The Auzen HomeTheater driver is incompatible with the Auzen Prelude one, so I had to compare the card’s line output with the front output of the ASUS Xonar D2 card, having replaced its default pair of NJM2114 opamps with AD8066 ones. This modification eliminated an unpleasant coloring of medium frequencies and increased resolution but did not push the card up to a new level of performance. Using the same opamps (LM4562), the Auzen HomeTheater HD had less mud in high frequencies and, in some cases, even in the medium frequency range. The Auzen also boasts an impressively detailed bass that takes your breath away with the 2004 year concert of Evanescence. As opposed to it, the Xonar D2 has an insufficiently sharp, rubber-like bass.
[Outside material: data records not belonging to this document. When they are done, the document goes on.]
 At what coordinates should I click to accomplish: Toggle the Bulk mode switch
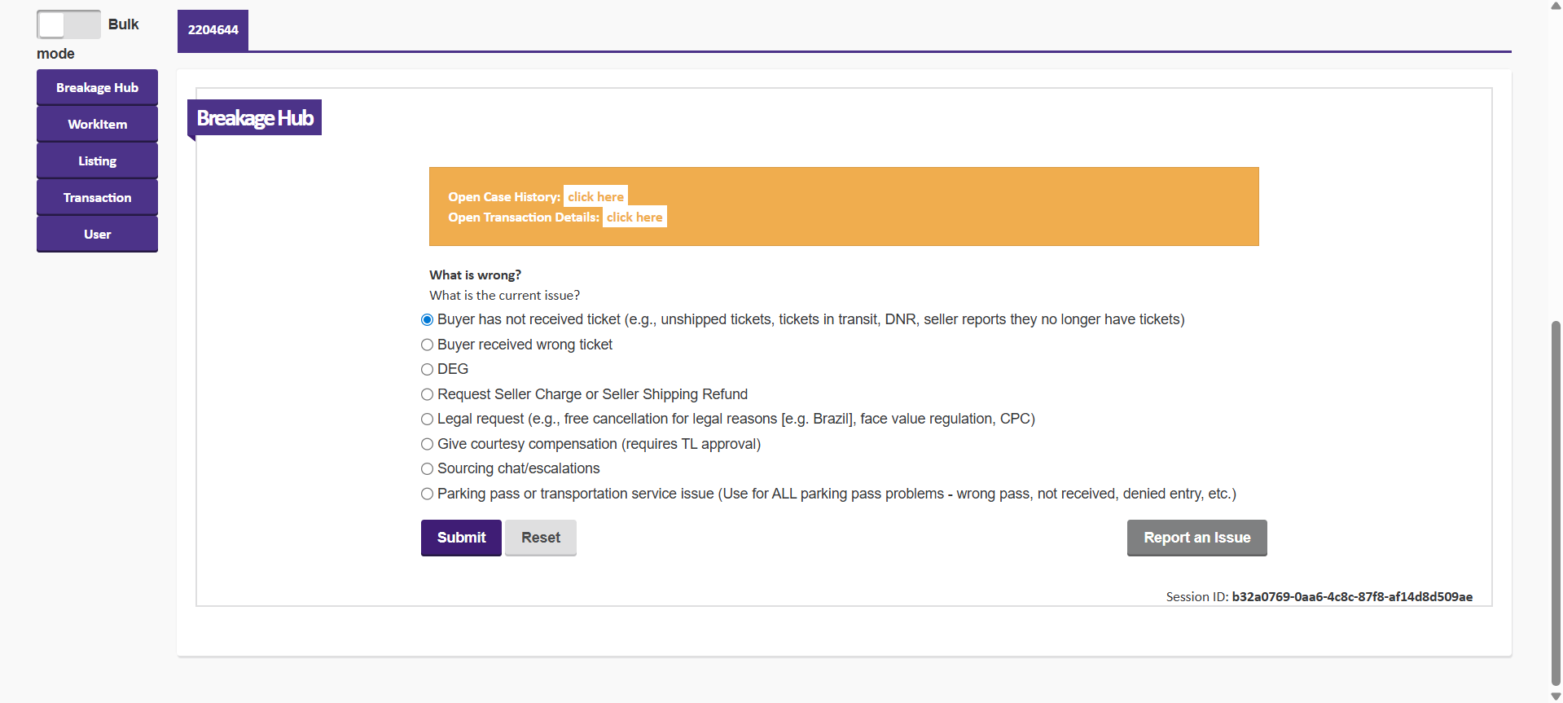[x=68, y=24]
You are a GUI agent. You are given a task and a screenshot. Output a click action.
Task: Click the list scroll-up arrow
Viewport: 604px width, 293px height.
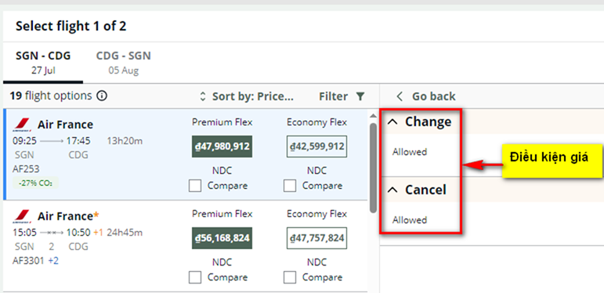[x=372, y=116]
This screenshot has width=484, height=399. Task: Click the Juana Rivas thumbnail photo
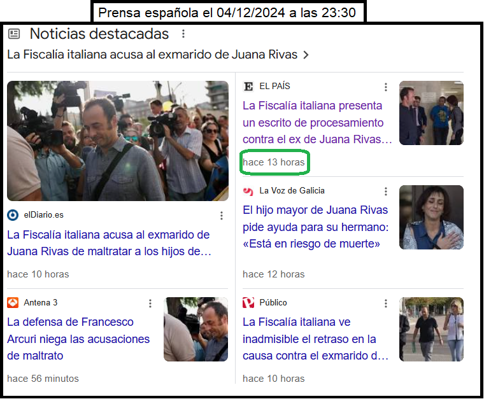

The ASUS card is superior to the Auzen in dynamics and, somewhat, in detail and resolution, but the Auzen delivers an overall more consistent sound scenery, immersing you into the music and making you forget about everything else as you are listening to each sound and dancing to the rhythm.

Replacing the LM4562 with an LM6172 adds realism to the high frequencies and enlivens the medium ones but makes the low frequencies muddy. When replaced with an OPA2132P, the resulting sound is more analytic, making the bottom register lighter. The OPA637 could combine the resolution of the OPA2132 with the vigor of the LM6172 and the richness of the LM4562 but at what a price! Considering that the OPA637 works in this sound card without any problems, you may want to try another decompensated opamp from the same maker, OPA2228P, which can deliver even higher sound quality for much less money. It also won’t require you to solder anything as it comes in an appropriate case.

I must acknowledge that the CS4382A DAC employed on this sound card is not the best one in the Cirrus Logic product range but it can deliver a very high quality of sound. I guess this quality is going to satisfy 9 out of 10 potential buyers of the sound card. The remaining 1 buyer may want to consider external devices of a higher price category instead.